===== Source material

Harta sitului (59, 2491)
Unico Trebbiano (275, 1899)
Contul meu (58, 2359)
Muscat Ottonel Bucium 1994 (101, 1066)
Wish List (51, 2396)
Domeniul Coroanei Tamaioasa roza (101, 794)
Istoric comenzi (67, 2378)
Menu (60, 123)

==========

Task instructions –
Return the material above in full, exactly as it appears.

Exercise result –
Harta sitului (59, 2491)
Unico Trebbiano (275, 1899)
Contul meu (58, 2359)
Muscat Ottonel Bucium 1994 (101, 1066)
Wish List (51, 2396)
Domeniul Coroanei Tamaioasa roza (101, 794)
Istoric comenzi (67, 2378)
Menu (60, 123)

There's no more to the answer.